* _Task brief_:
Could you restate the entries below word for word and leave out the pictures?

* _Collected data entries_:
-- Opening Marker --

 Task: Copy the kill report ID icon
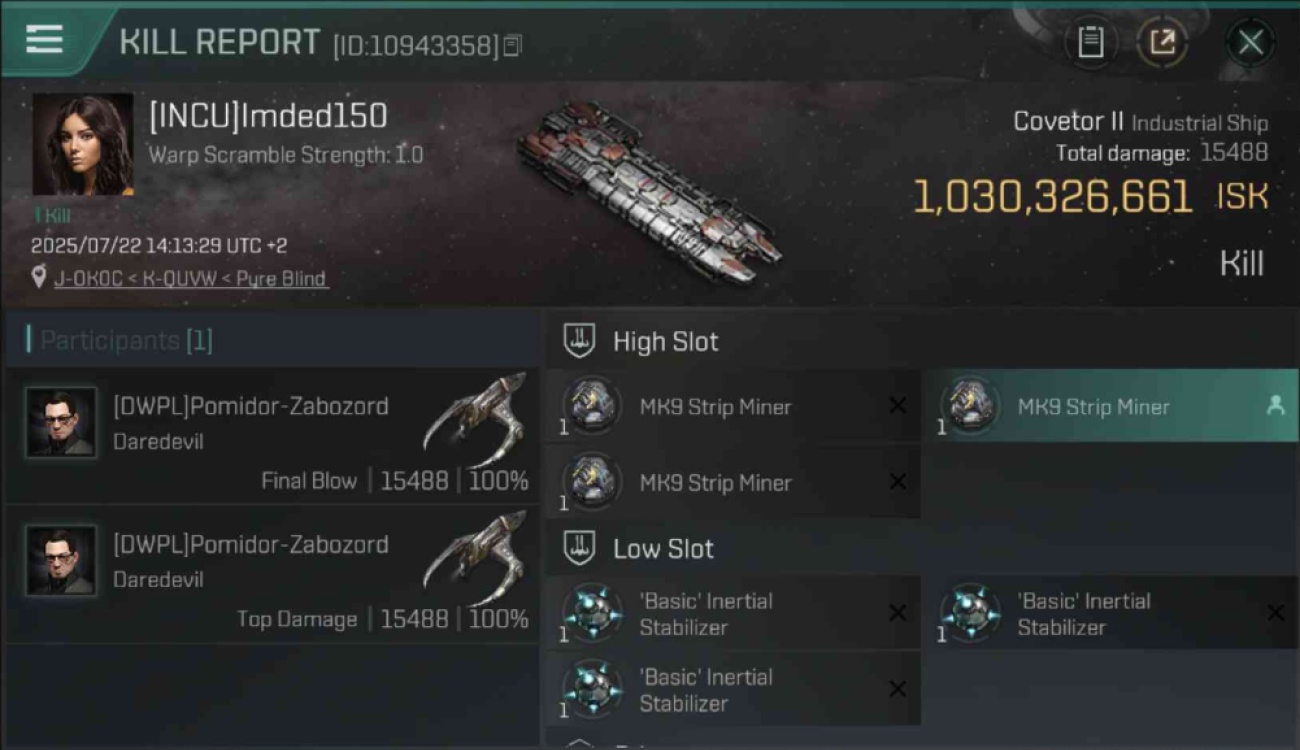click(x=513, y=46)
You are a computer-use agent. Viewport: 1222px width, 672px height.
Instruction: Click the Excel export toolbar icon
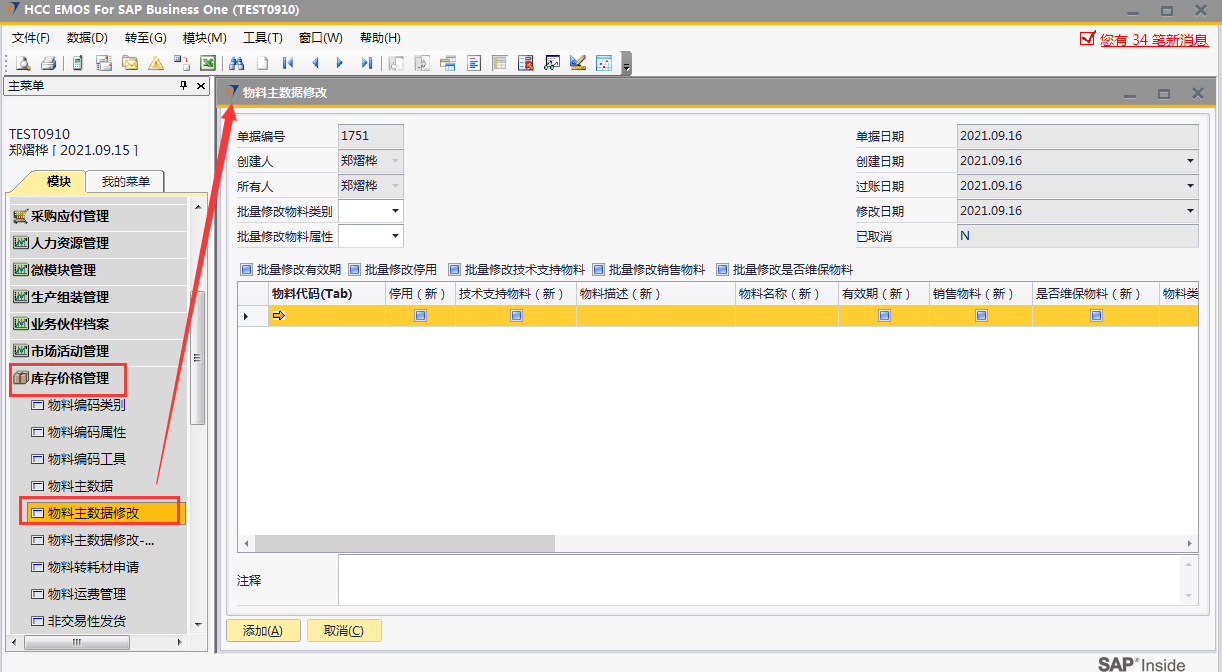click(208, 63)
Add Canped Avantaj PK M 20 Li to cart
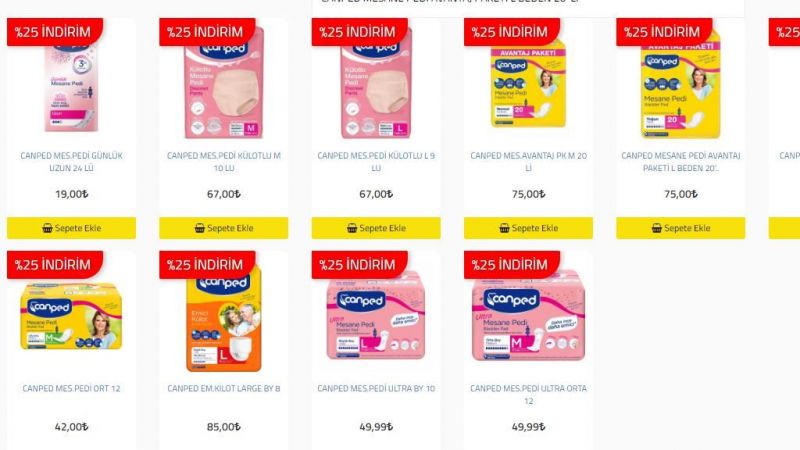This screenshot has height=450, width=800. pyautogui.click(x=528, y=228)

-- Closing Marker --

* _Result of this task_:
 Task: Copy the kill report ID icon
click(x=513, y=46)
You are a computer-use agent. Viewport: 1222px width, 672px height.
Instruction: Click the Excel export toolbar icon
click(208, 63)
Add Canped Avantaj PK M 20 Li to cart
This screenshot has height=450, width=800. pyautogui.click(x=528, y=228)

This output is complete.